エジプトがガザとの国境を完全に開放しない理由は、複数の要因が複雑に絡み合っているためと考えられます。主な理由としては以下の点が挙げられます。
テロリストの流入: エジプトは、ガザ地区を実効支配するハマスをテロ組織と見なしており、国境開放によってハマスの戦闘員や過激派がシナイ半島に流入し、治安が悪化することを懸念しています。

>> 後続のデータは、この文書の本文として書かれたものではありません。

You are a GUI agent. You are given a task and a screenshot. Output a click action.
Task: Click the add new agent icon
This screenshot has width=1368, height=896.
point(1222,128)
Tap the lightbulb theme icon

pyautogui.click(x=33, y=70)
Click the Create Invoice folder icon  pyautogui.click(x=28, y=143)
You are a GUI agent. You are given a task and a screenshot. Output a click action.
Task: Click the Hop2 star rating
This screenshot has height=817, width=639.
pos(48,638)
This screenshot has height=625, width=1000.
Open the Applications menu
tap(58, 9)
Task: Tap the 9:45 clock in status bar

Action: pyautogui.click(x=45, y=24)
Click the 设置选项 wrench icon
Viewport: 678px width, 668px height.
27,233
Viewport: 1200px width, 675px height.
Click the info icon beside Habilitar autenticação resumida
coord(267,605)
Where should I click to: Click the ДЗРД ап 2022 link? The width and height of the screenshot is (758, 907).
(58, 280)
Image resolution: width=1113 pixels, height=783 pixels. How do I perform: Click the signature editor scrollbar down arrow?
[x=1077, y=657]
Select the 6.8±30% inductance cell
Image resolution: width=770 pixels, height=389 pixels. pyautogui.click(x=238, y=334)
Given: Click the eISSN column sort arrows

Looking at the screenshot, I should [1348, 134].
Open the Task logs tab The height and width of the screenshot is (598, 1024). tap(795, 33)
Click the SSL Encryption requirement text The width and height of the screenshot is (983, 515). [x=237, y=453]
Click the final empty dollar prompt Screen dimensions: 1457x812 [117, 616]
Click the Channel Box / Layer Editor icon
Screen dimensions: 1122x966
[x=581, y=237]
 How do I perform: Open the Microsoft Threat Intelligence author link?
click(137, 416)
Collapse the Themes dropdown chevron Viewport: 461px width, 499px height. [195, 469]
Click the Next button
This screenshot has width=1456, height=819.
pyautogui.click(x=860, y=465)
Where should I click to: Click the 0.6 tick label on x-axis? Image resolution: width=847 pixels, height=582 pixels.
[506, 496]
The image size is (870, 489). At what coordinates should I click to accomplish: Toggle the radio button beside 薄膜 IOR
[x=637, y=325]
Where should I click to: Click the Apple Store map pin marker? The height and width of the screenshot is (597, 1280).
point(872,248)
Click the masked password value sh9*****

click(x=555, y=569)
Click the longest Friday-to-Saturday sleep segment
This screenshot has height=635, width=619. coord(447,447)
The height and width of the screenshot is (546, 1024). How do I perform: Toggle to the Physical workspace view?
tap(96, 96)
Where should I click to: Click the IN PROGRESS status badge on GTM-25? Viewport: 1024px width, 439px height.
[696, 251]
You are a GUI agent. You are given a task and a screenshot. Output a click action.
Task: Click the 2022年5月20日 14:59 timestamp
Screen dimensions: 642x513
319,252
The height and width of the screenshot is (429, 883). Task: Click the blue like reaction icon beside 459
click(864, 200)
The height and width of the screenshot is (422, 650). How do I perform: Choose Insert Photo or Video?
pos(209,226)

シナイ半島では、以前からイスラム過激派によるテロ事件が発生しており、エジプト政府にとって治安維持は重要な課題です。
武器の密輸: 国境開放は、ガザ地区からエジプトへの武器や物資の密輸を助長する可能性があり、これもエジプトの安全保障上の懸念材料となっています。
パレスチナ難民の流入と定住: エジプトは、ガザ地区からのパレスチナ難民が大量に流入し、そのままエジプトに定住することを強く懸念しています。これは、パレスチナ問題の解決を複雑化させ、エジプトの人口構成や経済に大きな影響を与える可能性があるためです。エジプトは、パレスチナ難民の受け入れは一時的なものであり、最終的にはパレスチナへの帰還が原則であるという立場を堅持しています。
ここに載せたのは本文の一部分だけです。